▶ [Working data]:
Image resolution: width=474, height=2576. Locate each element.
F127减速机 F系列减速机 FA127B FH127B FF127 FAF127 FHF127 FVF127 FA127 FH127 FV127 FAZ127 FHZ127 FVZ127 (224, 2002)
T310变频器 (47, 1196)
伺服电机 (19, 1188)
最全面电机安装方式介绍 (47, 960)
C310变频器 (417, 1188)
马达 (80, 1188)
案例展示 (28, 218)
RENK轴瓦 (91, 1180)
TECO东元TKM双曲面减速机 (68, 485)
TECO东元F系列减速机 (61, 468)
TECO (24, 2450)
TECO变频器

▶ [Prompt]: Write the material above out again, exactly as it reads.

▶ [Result of this task]:
Image resolution: width=474, height=2576. Locate each element.
F127减速机 F系列减速机 FA127B FH127B FF127 FAF127 FHF127 FVF127 FA127 FH127 FV127 FAZ127 FHZ127 FVZ127 (224, 2002)
T310变频器 (47, 1196)
伺服电机 (19, 1188)
最全面电机安装方式介绍 (47, 960)
C310变频器 (417, 1188)
马达 (80, 1188)
案例展示 (28, 218)
RENK轴瓦 (91, 1180)
TECO东元TKM双曲面减速机 (68, 485)
TECO东元F系列减速机 (61, 468)
TECO (24, 2450)
TECO变频器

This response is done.